** start of AVAILABLE DATA **

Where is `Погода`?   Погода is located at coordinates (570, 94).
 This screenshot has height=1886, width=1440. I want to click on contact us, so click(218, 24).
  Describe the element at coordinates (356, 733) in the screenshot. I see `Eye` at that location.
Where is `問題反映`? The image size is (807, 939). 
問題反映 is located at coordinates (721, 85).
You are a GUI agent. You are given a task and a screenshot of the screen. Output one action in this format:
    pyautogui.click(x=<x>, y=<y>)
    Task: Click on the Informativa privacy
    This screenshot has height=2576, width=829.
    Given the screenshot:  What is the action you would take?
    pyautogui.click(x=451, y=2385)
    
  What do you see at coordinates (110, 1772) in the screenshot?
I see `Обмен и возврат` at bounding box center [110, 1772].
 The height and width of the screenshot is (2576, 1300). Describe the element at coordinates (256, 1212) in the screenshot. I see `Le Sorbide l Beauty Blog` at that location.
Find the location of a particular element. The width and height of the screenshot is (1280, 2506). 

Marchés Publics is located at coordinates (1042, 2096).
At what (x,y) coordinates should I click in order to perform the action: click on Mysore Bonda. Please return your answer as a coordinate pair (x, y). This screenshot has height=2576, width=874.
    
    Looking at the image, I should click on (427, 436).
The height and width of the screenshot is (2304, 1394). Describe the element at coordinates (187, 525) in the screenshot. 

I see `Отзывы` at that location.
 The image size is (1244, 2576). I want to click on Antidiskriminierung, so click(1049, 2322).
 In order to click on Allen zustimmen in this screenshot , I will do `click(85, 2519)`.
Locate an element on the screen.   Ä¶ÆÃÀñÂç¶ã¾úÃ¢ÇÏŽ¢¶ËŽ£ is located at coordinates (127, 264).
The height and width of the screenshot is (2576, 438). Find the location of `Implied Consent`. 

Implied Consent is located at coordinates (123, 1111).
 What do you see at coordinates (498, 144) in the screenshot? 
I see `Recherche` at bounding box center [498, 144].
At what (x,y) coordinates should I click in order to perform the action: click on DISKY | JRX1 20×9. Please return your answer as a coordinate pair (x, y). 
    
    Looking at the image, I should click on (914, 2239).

** end of AVAILABLE DATA **

## PROBLEM TO WORK ON
Copy all of the records above word for word, keeping every line and its spacing unchanged.

## RESULT FOR THIS TASK
Where is `Погода`?   Погода is located at coordinates (570, 94).
 This screenshot has height=1886, width=1440. I want to click on contact us, so click(218, 24).
  Describe the element at coordinates (356, 733) in the screenshot. I see `Eye` at that location.
Where is `問題反映`? The image size is (807, 939). 
問題反映 is located at coordinates (721, 85).
You are a GUI agent. You are given a task and a screenshot of the screen. Output one action in this format:
    pyautogui.click(x=<x>, y=<y>)
    Task: Click on the Informativa privacy
    This screenshot has height=2576, width=829.
    Given the screenshot:  What is the action you would take?
    pyautogui.click(x=451, y=2385)
    
  What do you see at coordinates (110, 1772) in the screenshot?
I see `Обмен и возврат` at bounding box center [110, 1772].
 The height and width of the screenshot is (2576, 1300). Describe the element at coordinates (256, 1212) in the screenshot. I see `Le Sorbide l Beauty Blog` at that location.
Find the location of a particular element. The width and height of the screenshot is (1280, 2506). 

Marchés Publics is located at coordinates (1042, 2096).
At what (x,y) coordinates should I click in order to perform the action: click on Mysore Bonda. Please return your answer as a coordinate pair (x, y). This screenshot has height=2576, width=874.
    
    Looking at the image, I should click on (427, 436).
The height and width of the screenshot is (2304, 1394). Describe the element at coordinates (187, 525) in the screenshot. 

I see `Отзывы` at that location.
 The image size is (1244, 2576). I want to click on Antidiskriminierung, so click(1049, 2322).
 In order to click on Allen zustimmen in this screenshot , I will do `click(85, 2519)`.
Locate an element on the screen.   Ä¶ÆÃÀñÂç¶ã¾úÃ¢ÇÏŽ¢¶ËŽ£ is located at coordinates (127, 264).
The height and width of the screenshot is (2576, 438). Find the location of `Implied Consent`. 

Implied Consent is located at coordinates (123, 1111).
 What do you see at coordinates (498, 144) in the screenshot? 
I see `Recherche` at bounding box center [498, 144].
At what (x,y) coordinates should I click in order to perform the action: click on DISKY | JRX1 20×9. Please return your answer as a coordinate pair (x, y). 
    
    Looking at the image, I should click on (914, 2239).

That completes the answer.